Argentina arguably has one of the biggest welfare systems in the developing world and subsidizes utilities, transportation, and retirement benefits for all its citizens. According to Gervasoni, of Universidad Torcuato Di Tella, an average Argentine pays the equivalent of less than $5 per month for their electricity. In stark contrast, typical Italian and German households are likely to pay more than $230 and $270, respectively, on their monthly energy bills. In a bid to protect domestic consumers and earn revenue, the Argentine government relies heavily on export taxes.

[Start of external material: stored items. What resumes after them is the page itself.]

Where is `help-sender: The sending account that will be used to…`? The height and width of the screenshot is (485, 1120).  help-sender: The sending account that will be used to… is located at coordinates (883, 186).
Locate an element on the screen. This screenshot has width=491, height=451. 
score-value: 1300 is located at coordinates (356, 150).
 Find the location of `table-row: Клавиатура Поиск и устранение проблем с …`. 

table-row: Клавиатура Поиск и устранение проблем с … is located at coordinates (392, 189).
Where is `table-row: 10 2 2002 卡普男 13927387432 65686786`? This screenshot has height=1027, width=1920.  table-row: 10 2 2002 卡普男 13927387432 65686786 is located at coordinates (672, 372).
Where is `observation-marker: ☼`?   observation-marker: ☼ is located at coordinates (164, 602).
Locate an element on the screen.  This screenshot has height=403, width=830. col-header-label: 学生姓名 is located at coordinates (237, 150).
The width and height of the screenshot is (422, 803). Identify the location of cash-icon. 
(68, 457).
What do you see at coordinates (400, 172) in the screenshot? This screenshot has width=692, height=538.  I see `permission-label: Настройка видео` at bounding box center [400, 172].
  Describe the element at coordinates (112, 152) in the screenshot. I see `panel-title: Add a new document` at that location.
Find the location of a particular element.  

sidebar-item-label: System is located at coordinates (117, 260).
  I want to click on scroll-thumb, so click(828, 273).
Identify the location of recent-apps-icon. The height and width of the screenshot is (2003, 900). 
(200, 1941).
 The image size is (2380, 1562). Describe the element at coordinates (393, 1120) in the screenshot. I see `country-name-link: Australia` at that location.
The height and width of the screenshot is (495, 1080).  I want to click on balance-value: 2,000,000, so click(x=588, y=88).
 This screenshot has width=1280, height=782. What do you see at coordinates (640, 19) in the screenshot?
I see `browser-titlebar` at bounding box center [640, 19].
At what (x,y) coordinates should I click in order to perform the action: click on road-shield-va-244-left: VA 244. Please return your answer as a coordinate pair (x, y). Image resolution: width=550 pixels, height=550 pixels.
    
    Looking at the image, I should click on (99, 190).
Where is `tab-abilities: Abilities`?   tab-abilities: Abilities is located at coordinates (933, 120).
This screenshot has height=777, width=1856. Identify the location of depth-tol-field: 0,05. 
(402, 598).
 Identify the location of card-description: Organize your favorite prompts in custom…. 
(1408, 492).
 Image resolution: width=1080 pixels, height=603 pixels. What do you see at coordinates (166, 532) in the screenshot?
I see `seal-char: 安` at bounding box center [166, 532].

Earlier this year, the government hiked export taxes on processed soybeans, one of its top commodities, to 33 percent, giving soy growers fits but offering a way to squeeze more out of one part of the economy that is working. (Argentina’s tendency to nationalize big firms, most recently the Spanish-owned half of oil company YPF in 2012, also doesn’t chum the waters for foreign investors.)
While maintaining a robust welfare program and generously subsidizing utilities seem like a great option in the short run, the Argentine government simply does not have enough coin to keep at it. “It’s a conundrum for the government, because they know that things are deteriorating,” said Eduardo Levy Yeyati, an Argentine economist who previously served as chief economist at the Central Bank of Argentina. “Nobody wants to push the red button—it’s like the trolley problem.”
No politician wants to be the bearer of bad news—especially when it is nearing election season in a country with particularly strong unions and a Peronist history. In early July, Argentine Economy Minister Martín Guzmán resigned amid rising tensions with Vice President Cristina Fernández de Kirchner, implying that he lacked the political backing to make the necessary macroeconomic policy choices. Guzmán’s successor lasted just a few weeks. Now, Sergio Massa has inherited the problem.
While Massa has publicly promised to cut back export tariffs and stop printing more money, he has not laid out a concrete plan to do so. Meanwhile, the ongoing political turmoil continues to add to Argentines’ lack of confidence in their leadership and exacerbate their financial anxieties.
“I think sometimes people have this impression that Argentinians are so flexible and resilient because they have survived so many crises, that these conditions are the norm and hardly disruptive,” the Wilson Center’s Gedan said. “I don’t think that’s the case. I think conditions now, even for Argentina, are extreme.”